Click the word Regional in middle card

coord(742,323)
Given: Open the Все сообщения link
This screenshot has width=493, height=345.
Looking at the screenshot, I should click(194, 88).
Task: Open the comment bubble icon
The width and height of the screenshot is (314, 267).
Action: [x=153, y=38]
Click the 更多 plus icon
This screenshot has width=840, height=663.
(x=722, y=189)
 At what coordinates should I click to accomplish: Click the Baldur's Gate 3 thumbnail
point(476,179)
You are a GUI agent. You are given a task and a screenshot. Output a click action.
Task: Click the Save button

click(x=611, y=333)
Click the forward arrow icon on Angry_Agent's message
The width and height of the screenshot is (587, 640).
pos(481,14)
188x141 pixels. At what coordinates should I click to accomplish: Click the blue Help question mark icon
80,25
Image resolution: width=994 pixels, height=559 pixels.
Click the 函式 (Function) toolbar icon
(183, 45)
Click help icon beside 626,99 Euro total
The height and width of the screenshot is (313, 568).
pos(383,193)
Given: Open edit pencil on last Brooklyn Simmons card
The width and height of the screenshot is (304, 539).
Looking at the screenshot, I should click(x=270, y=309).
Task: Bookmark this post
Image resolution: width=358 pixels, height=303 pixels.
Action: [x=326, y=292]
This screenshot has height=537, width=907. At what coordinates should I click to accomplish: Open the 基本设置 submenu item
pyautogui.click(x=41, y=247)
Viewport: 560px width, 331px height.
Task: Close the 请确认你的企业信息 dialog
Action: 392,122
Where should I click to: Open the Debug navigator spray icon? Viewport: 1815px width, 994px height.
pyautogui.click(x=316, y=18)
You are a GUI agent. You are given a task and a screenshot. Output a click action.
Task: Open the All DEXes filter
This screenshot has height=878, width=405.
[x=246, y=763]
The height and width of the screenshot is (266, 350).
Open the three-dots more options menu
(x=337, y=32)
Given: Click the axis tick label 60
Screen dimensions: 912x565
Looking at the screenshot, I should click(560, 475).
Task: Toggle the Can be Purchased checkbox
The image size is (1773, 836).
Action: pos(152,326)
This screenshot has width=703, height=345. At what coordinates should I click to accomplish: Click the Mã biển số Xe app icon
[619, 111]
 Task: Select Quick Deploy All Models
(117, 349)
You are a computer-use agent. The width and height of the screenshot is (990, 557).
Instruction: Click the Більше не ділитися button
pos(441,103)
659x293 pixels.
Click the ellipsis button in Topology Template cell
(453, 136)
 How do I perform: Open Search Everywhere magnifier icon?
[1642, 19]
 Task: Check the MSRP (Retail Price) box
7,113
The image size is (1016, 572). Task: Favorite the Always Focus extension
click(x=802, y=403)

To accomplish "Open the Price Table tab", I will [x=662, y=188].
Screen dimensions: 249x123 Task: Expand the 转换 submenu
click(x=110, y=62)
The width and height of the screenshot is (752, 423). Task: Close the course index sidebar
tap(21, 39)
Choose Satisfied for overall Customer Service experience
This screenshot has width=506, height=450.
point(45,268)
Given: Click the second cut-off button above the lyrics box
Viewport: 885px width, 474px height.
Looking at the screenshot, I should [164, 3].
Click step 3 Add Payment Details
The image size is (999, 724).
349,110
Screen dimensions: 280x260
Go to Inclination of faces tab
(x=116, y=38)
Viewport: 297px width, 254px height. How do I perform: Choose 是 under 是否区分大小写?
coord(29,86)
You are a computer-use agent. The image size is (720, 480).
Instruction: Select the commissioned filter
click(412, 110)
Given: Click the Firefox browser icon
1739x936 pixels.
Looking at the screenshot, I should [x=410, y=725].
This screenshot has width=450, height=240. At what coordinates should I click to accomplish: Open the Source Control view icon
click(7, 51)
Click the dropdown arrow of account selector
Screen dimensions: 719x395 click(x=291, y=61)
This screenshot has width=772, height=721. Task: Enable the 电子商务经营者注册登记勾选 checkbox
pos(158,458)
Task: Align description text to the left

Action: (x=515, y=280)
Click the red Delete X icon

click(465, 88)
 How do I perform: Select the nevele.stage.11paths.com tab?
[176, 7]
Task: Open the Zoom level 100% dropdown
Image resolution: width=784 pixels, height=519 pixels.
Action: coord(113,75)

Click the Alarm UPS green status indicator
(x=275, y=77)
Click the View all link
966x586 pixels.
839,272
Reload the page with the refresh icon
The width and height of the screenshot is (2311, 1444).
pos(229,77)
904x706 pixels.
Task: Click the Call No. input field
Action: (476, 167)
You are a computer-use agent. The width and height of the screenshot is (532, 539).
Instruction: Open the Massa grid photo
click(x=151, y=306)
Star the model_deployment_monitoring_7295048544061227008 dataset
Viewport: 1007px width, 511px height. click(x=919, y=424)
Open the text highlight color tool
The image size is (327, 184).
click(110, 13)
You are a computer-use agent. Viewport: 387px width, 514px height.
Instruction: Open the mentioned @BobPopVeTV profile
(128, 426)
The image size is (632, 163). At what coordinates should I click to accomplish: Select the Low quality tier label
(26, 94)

• **Goal**
Swap "GUI agent" for "screen assistant" everywhere it appears in the lines above, and give all the lines again with nothing else changed.

• **Output for this exercise**
Click the word Regional in middle card

coord(742,323)
Given: Open the Все сообщения link
This screenshot has width=493, height=345.
Looking at the screenshot, I should click(194, 88).
Task: Open the comment bubble icon
The width and height of the screenshot is (314, 267).
Action: [x=153, y=38]
Click the 更多 plus icon
This screenshot has width=840, height=663.
(x=722, y=189)
 At what coordinates should I click to accomplish: Click the Baldur's Gate 3 thumbnail
point(476,179)
You are a screen assistant. You are given a task and a screenshot. Output a click action.
Task: Click the Save button

click(x=611, y=333)
Click the forward arrow icon on Angry_Agent's message
The width and height of the screenshot is (587, 640).
pos(481,14)
188x141 pixels. At what coordinates should I click to accomplish: Click the blue Help question mark icon
80,25
Image resolution: width=994 pixels, height=559 pixels.
Click the 函式 (Function) toolbar icon
(183, 45)
Click help icon beside 626,99 Euro total
The height and width of the screenshot is (313, 568).
pos(383,193)
Given: Open edit pencil on last Brooklyn Simmons card
The width and height of the screenshot is (304, 539).
Looking at the screenshot, I should click(x=270, y=309).
Task: Bookmark this post
Image resolution: width=358 pixels, height=303 pixels.
Action: [x=326, y=292]
This screenshot has height=537, width=907. At what coordinates should I click to accomplish: Open the 基本设置 submenu item
pyautogui.click(x=41, y=247)
Viewport: 560px width, 331px height.
Task: Close the 请确认你的企业信息 dialog
Action: 392,122
Where should I click to: Open the Debug navigator spray icon? Viewport: 1815px width, 994px height.
pyautogui.click(x=316, y=18)
You are a screen assistant. You are given a task and a screenshot. Output a click action.
Task: Open the All DEXes filter
This screenshot has height=878, width=405.
[x=246, y=763]
The height and width of the screenshot is (266, 350).
Open the three-dots more options menu
(x=337, y=32)
Given: Click the axis tick label 60
Screen dimensions: 912x565
Looking at the screenshot, I should click(560, 475).
Task: Toggle the Can be Purchased checkbox
The image size is (1773, 836).
Action: pos(152,326)
This screenshot has width=703, height=345. At what coordinates should I click to accomplish: Click the Mã biển số Xe app icon
[619, 111]
 Task: Select Quick Deploy All Models
(117, 349)
You are a computer-use agent. The width and height of the screenshot is (990, 557).
Instruction: Click the Більше не ділитися button
pos(441,103)
659x293 pixels.
Click the ellipsis button in Topology Template cell
(453, 136)
 How do I perform: Open Search Everywhere magnifier icon?
[1642, 19]
 Task: Check the MSRP (Retail Price) box
7,113
The image size is (1016, 572). Task: Favorite the Always Focus extension
click(x=802, y=403)

To accomplish "Open the Price Table tab", I will [x=662, y=188].
Screen dimensions: 249x123 Task: Expand the 转换 submenu
click(x=110, y=62)
The width and height of the screenshot is (752, 423). Task: Close the course index sidebar
tap(21, 39)
Choose Satisfied for overall Customer Service experience
This screenshot has width=506, height=450.
point(45,268)
Given: Click the second cut-off button above the lyrics box
Viewport: 885px width, 474px height.
Looking at the screenshot, I should [164, 3].
Click step 3 Add Payment Details
The image size is (999, 724).
349,110
Screen dimensions: 280x260
Go to Inclination of faces tab
(x=116, y=38)
Viewport: 297px width, 254px height. How do I perform: Choose 是 under 是否区分大小写?
coord(29,86)
You are a computer-use agent. The image size is (720, 480).
Instruction: Select the commissioned filter
click(412, 110)
Given: Click the Firefox browser icon
1739x936 pixels.
Looking at the screenshot, I should [x=410, y=725].
This screenshot has width=450, height=240. At what coordinates should I click to accomplish: Open the Source Control view icon
click(7, 51)
Click the dropdown arrow of account selector
Screen dimensions: 719x395 click(x=291, y=61)
This screenshot has width=772, height=721. Task: Enable the 电子商务经营者注册登记勾选 checkbox
pos(158,458)
Task: Align description text to the left

Action: (x=515, y=280)
Click the red Delete X icon

click(465, 88)
 How do I perform: Select the nevele.stage.11paths.com tab?
[176, 7]
Task: Open the Zoom level 100% dropdown
Image resolution: width=784 pixels, height=519 pixels.
Action: coord(113,75)

Click the Alarm UPS green status indicator
(x=275, y=77)
Click the View all link
966x586 pixels.
839,272
Reload the page with the refresh icon
The width and height of the screenshot is (2311, 1444).
pos(229,77)
904x706 pixels.
Task: Click the Call No. input field
Action: (476, 167)
You are a computer-use agent. The width and height of the screenshot is (532, 539).
Instruction: Open the Massa grid photo
click(x=151, y=306)
Star the model_deployment_monitoring_7295048544061227008 dataset
Viewport: 1007px width, 511px height. click(x=919, y=424)
Open the text highlight color tool
The image size is (327, 184).
click(110, 13)
You are a computer-use agent. Viewport: 387px width, 514px height.
Instruction: Open the mentioned @BobPopVeTV profile
(128, 426)
The image size is (632, 163). At what coordinates should I click to accomplish: Select the Low quality tier label
(26, 94)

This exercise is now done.